- **YOUR ASSIGNMENT**:
Please repeat, from the entries that follow, the lines from the one containing "Task: Minimize the terminal window" through the one containing "The width and height of the screenshot is (726, 467)." exactly, adding nothing.

- **THE INPUT**:
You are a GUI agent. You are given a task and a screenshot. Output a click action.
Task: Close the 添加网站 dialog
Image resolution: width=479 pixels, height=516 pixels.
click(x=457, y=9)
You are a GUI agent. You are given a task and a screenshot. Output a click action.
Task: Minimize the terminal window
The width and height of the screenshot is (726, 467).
* * *
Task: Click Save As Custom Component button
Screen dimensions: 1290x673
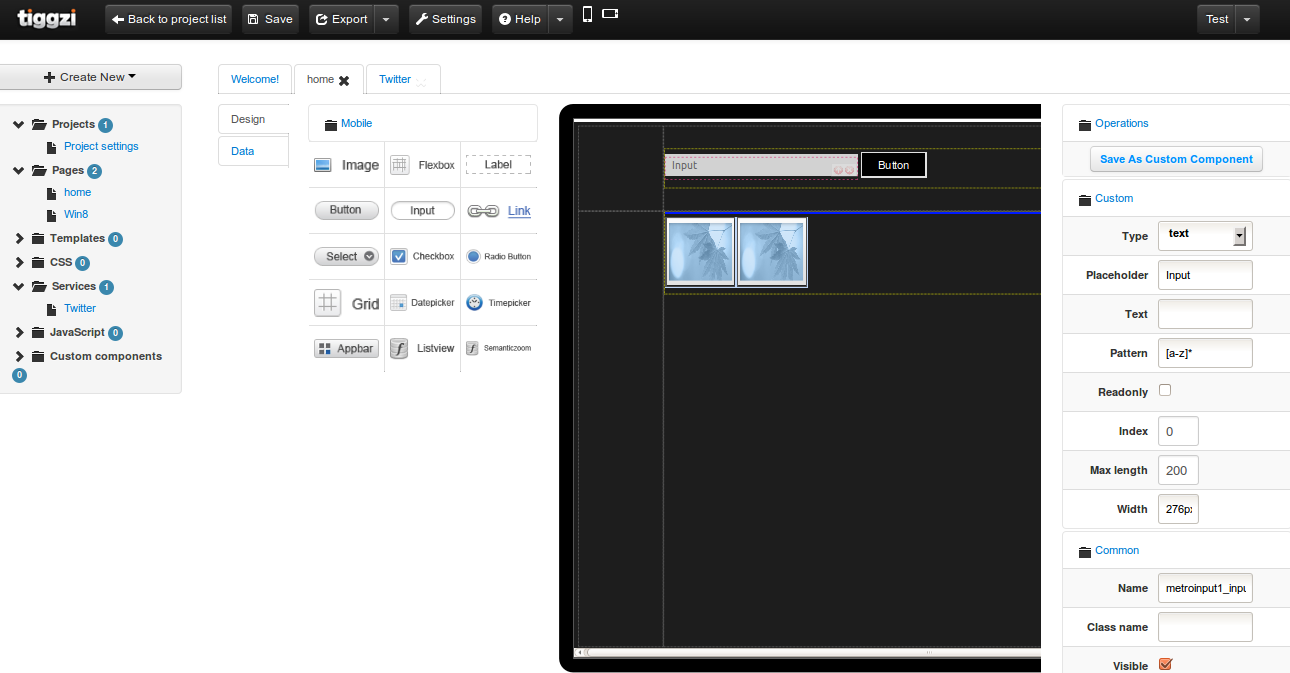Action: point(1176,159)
==
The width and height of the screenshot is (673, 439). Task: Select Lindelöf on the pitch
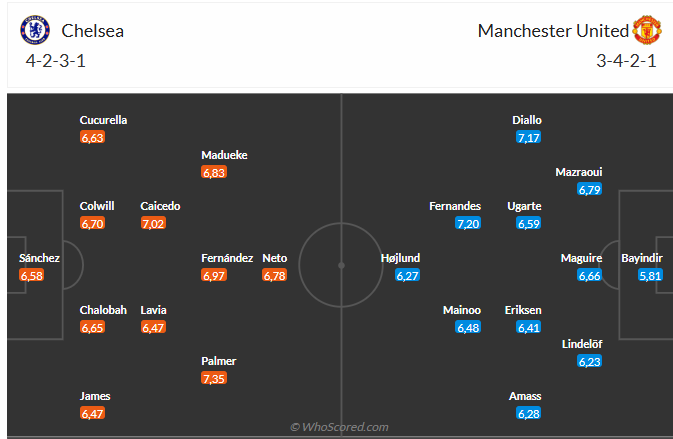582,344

- **RESPONSE AREA**:
Task: Minimize the terminal window
The width and height of the screenshot is (726, 467).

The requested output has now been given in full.